Segment Open

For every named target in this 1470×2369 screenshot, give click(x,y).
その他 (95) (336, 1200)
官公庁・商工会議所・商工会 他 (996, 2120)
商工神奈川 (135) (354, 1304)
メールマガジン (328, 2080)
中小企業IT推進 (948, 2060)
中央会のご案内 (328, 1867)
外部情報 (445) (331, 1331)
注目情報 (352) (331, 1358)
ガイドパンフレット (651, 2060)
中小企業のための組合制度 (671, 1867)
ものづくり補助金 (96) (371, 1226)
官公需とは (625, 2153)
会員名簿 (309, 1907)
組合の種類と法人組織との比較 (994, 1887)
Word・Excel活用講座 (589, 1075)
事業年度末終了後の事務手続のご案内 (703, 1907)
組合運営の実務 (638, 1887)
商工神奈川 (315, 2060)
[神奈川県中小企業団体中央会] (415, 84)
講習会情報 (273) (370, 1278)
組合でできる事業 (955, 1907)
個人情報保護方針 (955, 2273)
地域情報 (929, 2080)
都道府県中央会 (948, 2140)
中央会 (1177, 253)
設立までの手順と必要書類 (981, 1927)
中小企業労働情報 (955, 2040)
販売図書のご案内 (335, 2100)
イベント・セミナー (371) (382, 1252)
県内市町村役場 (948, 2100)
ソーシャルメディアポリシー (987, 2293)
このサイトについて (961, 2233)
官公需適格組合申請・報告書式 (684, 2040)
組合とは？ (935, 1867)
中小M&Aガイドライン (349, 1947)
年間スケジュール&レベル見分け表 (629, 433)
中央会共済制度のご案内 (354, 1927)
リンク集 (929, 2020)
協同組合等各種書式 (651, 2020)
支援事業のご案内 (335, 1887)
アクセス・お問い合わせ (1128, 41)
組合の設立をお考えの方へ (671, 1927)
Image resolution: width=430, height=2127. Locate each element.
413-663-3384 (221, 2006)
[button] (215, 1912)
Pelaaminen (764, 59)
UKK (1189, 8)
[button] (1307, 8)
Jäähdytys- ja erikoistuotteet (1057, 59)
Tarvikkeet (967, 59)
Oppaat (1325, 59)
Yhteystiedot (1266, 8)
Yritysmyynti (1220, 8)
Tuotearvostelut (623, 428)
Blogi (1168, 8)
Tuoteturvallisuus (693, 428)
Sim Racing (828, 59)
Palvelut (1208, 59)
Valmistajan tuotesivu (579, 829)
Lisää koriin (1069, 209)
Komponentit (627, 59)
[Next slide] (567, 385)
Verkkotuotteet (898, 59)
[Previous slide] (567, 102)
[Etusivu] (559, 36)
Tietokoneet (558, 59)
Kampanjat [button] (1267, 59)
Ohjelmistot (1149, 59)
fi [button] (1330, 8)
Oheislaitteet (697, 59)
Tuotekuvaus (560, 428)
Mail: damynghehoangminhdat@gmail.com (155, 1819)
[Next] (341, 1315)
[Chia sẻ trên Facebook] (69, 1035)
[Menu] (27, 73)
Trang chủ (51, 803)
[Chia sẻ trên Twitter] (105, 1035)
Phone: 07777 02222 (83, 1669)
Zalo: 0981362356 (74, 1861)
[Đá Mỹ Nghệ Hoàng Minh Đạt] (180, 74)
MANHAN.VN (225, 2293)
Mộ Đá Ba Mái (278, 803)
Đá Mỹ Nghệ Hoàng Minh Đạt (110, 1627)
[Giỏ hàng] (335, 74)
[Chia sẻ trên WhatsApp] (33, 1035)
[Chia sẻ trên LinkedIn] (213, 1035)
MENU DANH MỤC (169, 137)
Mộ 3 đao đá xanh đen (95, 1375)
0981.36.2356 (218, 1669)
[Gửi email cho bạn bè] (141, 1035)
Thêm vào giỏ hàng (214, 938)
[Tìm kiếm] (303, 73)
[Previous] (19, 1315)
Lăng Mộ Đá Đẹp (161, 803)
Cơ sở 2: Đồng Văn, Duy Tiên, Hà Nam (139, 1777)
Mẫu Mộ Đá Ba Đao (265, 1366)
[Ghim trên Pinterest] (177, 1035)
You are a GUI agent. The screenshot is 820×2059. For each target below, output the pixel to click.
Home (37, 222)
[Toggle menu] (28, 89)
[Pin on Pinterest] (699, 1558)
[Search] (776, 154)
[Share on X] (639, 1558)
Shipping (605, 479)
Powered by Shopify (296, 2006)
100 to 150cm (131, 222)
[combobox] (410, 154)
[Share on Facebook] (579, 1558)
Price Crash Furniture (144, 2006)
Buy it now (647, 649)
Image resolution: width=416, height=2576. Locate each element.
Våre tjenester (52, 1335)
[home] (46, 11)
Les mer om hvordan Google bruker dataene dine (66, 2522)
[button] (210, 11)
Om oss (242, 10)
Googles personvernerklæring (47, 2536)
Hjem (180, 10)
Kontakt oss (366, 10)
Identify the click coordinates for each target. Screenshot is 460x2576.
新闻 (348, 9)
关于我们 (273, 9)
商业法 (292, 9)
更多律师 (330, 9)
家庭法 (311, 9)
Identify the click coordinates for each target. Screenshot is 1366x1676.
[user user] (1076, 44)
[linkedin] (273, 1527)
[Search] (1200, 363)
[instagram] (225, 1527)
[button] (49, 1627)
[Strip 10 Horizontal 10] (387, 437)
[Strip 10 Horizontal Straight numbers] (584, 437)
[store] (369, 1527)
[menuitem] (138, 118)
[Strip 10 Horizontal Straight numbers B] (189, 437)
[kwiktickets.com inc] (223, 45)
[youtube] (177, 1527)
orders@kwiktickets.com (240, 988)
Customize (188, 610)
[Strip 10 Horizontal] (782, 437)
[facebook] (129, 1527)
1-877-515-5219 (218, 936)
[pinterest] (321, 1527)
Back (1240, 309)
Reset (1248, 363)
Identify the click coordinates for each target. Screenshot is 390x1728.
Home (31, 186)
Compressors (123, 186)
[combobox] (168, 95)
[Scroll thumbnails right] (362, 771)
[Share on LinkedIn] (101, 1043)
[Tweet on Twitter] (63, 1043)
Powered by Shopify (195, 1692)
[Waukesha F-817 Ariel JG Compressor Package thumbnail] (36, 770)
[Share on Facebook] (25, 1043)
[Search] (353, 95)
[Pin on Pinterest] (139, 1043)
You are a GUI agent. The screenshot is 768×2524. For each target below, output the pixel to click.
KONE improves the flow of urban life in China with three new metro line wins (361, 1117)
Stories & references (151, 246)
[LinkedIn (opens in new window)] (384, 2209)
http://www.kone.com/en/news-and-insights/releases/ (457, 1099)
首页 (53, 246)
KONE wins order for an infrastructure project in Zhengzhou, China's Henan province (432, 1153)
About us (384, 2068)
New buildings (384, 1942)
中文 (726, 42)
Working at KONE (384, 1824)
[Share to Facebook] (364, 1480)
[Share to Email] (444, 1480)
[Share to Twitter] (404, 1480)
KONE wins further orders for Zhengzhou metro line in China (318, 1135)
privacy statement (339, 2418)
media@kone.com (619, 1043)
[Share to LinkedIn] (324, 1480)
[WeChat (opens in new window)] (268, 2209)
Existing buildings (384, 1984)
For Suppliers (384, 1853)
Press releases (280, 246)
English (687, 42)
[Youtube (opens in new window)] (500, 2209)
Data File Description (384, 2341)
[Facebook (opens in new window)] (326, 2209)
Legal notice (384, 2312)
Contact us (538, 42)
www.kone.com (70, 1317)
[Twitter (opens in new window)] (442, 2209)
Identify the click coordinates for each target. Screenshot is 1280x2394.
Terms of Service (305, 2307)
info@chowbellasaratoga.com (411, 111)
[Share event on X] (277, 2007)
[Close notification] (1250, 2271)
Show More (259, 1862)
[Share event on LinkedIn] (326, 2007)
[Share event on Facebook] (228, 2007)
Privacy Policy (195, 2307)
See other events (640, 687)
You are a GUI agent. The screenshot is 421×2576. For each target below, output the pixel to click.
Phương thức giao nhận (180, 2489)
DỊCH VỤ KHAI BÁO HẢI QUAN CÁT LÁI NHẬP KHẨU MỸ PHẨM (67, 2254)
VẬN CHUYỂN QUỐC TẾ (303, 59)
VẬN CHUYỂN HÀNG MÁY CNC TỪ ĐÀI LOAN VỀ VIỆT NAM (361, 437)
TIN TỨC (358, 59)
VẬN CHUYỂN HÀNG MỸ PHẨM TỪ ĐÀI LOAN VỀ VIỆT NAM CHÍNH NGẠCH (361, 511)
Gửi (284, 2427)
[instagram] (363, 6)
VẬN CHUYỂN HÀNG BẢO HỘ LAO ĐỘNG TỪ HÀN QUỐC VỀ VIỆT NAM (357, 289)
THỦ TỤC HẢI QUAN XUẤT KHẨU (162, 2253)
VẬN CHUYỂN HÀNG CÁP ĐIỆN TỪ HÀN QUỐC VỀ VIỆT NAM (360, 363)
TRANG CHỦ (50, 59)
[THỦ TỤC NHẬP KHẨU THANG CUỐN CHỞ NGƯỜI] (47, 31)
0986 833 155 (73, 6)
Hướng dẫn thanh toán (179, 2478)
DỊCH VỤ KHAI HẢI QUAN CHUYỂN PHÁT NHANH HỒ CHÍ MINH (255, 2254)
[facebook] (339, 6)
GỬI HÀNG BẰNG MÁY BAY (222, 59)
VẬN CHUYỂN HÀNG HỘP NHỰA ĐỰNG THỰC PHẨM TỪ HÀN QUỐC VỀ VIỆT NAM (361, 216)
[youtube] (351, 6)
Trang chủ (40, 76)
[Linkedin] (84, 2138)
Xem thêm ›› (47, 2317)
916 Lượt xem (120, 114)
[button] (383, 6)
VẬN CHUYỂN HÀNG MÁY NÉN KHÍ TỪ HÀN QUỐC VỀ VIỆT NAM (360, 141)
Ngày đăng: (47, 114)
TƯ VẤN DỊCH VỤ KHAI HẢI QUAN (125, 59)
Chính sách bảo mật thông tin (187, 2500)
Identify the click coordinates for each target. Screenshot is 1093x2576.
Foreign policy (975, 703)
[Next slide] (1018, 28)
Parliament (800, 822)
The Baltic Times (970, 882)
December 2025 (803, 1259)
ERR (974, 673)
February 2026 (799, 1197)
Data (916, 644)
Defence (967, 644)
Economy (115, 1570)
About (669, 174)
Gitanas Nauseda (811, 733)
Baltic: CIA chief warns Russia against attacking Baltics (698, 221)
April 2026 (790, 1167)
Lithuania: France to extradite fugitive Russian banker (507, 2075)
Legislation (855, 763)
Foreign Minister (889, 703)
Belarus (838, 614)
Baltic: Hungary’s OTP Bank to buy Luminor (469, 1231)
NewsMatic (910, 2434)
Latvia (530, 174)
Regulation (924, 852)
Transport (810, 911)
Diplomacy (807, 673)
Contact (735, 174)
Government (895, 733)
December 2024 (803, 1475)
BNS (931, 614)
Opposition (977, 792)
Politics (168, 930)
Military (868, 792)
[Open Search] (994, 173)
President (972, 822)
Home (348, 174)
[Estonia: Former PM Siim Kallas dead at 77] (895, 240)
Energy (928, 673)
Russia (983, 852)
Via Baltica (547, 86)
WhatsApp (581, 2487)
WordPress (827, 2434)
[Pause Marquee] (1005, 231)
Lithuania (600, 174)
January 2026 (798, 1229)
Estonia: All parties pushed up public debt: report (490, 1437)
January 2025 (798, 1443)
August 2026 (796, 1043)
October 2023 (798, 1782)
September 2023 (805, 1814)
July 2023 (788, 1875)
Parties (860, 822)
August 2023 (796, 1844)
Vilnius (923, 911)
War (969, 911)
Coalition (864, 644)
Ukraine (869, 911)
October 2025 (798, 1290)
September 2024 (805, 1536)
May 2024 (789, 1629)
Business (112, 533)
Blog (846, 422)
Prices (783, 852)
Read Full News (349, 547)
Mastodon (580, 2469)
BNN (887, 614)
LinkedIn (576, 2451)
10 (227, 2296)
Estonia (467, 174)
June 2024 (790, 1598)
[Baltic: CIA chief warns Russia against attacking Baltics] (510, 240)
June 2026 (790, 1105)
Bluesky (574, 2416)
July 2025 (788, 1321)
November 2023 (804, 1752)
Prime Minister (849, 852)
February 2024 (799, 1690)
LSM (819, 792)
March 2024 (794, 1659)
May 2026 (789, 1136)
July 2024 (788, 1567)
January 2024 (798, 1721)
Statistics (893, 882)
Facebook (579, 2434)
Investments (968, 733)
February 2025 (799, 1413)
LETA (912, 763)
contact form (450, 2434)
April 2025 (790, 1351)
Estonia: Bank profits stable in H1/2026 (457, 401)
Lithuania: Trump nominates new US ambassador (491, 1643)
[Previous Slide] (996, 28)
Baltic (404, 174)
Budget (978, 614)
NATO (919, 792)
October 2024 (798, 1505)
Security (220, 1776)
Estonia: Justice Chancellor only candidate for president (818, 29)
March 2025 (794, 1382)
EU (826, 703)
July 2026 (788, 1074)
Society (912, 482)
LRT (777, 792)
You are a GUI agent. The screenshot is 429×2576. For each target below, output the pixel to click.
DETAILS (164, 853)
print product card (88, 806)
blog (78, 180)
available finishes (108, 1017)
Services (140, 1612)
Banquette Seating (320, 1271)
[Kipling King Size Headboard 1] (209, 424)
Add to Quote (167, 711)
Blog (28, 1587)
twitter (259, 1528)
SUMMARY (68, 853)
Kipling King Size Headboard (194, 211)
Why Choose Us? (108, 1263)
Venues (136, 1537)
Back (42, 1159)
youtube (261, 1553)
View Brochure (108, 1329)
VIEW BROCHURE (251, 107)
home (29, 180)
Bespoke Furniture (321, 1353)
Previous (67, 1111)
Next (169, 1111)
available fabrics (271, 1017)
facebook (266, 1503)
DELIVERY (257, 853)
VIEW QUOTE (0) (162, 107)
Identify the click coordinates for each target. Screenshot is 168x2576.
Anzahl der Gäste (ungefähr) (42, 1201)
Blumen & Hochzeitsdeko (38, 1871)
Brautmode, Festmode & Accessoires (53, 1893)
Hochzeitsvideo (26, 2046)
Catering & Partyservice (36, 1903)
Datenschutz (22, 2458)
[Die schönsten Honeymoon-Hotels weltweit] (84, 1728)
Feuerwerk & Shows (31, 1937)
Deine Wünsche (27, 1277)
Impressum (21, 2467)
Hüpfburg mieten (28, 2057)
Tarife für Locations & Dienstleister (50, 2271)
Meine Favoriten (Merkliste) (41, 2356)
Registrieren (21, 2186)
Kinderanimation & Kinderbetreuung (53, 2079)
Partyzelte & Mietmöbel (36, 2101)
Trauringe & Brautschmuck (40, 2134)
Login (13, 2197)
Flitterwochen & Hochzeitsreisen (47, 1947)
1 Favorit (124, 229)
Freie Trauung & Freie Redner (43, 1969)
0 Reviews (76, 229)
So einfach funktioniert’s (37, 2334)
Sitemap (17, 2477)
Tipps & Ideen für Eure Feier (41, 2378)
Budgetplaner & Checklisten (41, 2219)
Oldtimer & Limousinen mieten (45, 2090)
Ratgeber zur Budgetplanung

Segment Closed

__GOAL OF THE EXERCISE__: All that is wanted is the stretch of lines above from the one containing "Via Baltica (547, 86)" through the one containing "October 2023 (798, 1782)", duplicated exactly.

__OUTPUT OF THE EXERCISE__:
Via Baltica (547, 86)
WhatsApp (581, 2487)
WordPress (827, 2434)
[Pause Marquee] (1005, 231)
Lithuania (600, 174)
January 2026 (798, 1229)
Estonia: All parties pushed up public debt: report (490, 1437)
January 2025 (798, 1443)
August 2026 (796, 1043)
October 2023 (798, 1782)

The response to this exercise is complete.